Reproduce the listing from the line with "Click 新しいレポートに移動 button" up to and including the line with "[x=1210, y=308]", renaming "GUI agent" to "interface agent" wherever it occurs and keeping all other text unchanged.

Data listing
⟨
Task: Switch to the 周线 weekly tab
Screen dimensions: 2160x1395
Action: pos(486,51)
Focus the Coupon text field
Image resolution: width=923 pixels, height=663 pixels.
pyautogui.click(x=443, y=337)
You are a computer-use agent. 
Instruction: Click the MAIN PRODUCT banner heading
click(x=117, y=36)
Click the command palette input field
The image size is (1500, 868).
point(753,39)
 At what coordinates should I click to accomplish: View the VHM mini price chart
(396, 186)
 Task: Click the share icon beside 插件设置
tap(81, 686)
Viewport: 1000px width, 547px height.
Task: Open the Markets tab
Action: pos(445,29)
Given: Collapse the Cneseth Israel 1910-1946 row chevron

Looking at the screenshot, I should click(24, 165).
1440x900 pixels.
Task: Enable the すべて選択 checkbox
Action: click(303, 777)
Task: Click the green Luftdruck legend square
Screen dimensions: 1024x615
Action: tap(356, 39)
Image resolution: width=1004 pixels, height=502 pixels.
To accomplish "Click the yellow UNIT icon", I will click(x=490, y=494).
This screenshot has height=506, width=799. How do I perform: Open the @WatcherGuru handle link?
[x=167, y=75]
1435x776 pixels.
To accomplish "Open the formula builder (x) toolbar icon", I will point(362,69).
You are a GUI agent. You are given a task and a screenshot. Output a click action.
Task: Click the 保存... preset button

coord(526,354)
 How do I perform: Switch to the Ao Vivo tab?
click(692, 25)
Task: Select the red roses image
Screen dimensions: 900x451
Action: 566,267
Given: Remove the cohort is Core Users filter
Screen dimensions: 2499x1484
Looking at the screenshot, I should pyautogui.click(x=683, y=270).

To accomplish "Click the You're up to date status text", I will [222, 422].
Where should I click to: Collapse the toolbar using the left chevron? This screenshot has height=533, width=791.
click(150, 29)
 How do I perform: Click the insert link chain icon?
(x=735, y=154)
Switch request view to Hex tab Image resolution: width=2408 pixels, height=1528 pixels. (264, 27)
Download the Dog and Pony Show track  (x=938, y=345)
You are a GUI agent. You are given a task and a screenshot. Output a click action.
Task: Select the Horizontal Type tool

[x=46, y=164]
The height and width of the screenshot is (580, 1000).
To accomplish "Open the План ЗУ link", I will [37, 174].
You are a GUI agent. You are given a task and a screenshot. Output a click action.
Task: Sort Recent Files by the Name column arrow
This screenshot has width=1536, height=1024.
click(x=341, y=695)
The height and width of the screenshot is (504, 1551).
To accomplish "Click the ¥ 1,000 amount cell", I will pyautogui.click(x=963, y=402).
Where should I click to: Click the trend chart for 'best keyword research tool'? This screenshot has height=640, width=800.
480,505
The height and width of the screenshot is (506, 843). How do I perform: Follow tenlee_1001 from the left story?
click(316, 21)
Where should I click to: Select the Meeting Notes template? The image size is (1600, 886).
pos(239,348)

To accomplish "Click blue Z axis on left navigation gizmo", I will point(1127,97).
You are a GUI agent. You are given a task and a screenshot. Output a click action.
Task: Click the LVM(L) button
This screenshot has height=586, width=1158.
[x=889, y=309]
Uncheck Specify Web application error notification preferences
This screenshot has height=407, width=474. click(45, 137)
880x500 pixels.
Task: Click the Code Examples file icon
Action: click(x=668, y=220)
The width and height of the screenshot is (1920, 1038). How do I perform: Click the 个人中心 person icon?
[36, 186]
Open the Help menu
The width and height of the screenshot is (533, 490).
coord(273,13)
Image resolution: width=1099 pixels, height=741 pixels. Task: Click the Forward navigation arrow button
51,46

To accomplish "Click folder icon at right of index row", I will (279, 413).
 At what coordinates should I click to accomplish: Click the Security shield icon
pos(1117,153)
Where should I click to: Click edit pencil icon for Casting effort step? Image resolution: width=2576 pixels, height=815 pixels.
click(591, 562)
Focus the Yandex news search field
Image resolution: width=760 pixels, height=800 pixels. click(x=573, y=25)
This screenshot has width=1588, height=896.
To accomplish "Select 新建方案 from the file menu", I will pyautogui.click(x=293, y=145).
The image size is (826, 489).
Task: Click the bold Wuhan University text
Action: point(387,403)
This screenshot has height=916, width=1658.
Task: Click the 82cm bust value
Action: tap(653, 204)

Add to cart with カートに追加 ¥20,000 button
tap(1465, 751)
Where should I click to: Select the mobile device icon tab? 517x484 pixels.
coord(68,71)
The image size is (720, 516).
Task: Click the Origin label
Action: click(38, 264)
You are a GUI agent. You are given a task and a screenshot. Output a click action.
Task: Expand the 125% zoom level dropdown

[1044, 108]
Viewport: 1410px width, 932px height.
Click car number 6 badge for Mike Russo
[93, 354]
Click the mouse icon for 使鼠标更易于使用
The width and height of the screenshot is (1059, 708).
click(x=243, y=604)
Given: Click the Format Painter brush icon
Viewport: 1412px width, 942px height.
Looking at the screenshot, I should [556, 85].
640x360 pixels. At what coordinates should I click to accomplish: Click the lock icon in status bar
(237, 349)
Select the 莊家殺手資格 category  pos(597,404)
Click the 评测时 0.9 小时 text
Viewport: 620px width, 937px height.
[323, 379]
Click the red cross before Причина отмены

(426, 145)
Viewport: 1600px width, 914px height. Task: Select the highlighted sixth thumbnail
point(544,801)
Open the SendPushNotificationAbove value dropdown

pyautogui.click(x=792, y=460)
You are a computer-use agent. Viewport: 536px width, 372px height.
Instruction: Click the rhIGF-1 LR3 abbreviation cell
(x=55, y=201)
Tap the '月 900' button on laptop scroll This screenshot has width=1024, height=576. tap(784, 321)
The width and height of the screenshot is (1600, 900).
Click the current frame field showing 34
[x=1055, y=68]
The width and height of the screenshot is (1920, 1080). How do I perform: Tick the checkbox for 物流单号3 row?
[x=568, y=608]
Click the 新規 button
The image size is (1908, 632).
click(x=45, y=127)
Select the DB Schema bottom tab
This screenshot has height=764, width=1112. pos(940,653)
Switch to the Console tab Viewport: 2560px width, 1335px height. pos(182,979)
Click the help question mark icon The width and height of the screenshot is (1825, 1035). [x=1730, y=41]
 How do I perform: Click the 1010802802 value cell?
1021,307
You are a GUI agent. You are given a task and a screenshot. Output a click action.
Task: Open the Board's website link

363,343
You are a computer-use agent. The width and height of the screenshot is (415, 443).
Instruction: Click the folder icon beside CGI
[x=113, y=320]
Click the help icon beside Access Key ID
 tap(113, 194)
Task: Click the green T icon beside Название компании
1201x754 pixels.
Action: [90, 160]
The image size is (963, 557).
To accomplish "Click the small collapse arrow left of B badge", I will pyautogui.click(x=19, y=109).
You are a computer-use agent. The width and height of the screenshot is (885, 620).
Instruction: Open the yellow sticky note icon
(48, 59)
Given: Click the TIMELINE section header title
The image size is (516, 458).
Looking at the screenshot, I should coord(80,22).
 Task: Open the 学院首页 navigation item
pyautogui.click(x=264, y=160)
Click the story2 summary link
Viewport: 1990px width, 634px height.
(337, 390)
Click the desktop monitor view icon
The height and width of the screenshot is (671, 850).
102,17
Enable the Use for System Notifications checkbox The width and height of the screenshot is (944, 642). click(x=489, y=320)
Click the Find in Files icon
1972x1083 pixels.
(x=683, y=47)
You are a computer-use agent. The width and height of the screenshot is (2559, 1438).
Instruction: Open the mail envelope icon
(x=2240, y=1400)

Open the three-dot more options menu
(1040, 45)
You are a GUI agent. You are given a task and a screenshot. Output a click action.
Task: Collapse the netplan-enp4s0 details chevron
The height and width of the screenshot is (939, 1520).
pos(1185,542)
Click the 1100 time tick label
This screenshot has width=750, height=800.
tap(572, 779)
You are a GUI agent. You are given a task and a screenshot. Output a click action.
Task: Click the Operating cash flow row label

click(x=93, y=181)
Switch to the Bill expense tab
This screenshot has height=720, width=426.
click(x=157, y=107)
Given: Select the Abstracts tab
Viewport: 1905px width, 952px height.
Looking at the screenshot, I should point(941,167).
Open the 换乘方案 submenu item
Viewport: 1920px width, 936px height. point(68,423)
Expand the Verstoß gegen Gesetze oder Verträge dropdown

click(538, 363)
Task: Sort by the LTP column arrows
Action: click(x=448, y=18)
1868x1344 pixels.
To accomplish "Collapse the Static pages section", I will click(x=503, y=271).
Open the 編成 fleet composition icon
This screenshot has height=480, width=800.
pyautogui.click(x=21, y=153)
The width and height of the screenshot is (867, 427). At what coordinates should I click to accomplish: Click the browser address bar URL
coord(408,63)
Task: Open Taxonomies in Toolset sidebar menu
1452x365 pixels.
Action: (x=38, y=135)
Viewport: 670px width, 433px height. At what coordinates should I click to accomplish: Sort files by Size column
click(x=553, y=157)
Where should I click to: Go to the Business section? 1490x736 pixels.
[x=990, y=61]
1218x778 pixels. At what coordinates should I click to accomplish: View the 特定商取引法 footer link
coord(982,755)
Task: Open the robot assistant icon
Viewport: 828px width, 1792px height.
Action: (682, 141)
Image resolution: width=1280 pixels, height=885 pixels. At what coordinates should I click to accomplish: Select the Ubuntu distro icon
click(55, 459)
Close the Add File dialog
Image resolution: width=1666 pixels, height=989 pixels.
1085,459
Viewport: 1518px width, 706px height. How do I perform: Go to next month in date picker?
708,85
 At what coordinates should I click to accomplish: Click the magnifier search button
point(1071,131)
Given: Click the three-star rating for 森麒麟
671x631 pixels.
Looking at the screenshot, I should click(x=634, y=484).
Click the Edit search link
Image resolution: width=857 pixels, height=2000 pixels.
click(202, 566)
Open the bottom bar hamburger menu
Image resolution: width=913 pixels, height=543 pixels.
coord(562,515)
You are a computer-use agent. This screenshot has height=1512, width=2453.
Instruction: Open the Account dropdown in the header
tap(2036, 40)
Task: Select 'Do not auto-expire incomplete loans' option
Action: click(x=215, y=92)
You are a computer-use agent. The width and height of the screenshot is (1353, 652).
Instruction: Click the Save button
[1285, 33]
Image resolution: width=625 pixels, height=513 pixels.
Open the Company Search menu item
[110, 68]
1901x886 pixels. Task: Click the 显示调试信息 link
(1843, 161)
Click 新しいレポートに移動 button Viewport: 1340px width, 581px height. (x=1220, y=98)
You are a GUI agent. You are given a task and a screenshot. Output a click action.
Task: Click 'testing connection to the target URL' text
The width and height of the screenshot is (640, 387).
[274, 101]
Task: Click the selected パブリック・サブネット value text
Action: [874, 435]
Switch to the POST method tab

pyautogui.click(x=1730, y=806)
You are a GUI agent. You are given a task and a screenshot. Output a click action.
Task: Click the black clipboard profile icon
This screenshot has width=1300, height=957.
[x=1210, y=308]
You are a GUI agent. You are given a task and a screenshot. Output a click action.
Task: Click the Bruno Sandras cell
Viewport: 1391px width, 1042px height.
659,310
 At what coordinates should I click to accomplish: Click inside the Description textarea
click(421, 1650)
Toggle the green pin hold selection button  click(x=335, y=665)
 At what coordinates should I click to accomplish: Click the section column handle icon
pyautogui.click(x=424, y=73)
⟩
### RESULT OF THE EXERCISE
Click 新しいレポートに移動 button Viewport: 1340px width, 581px height. (x=1220, y=98)
You are a interface agent. You are given a task and a screenshot. Output a click action.
Task: Click 'testing connection to the target URL' text
The width and height of the screenshot is (640, 387).
[274, 101]
Task: Click the selected パブリック・サブネット value text
Action: [874, 435]
Switch to the POST method tab

pyautogui.click(x=1730, y=806)
You are a interface agent. You are given a task and a screenshot. Output a click action.
Task: Click the black clipboard profile icon
This screenshot has width=1300, height=957.
[x=1210, y=308]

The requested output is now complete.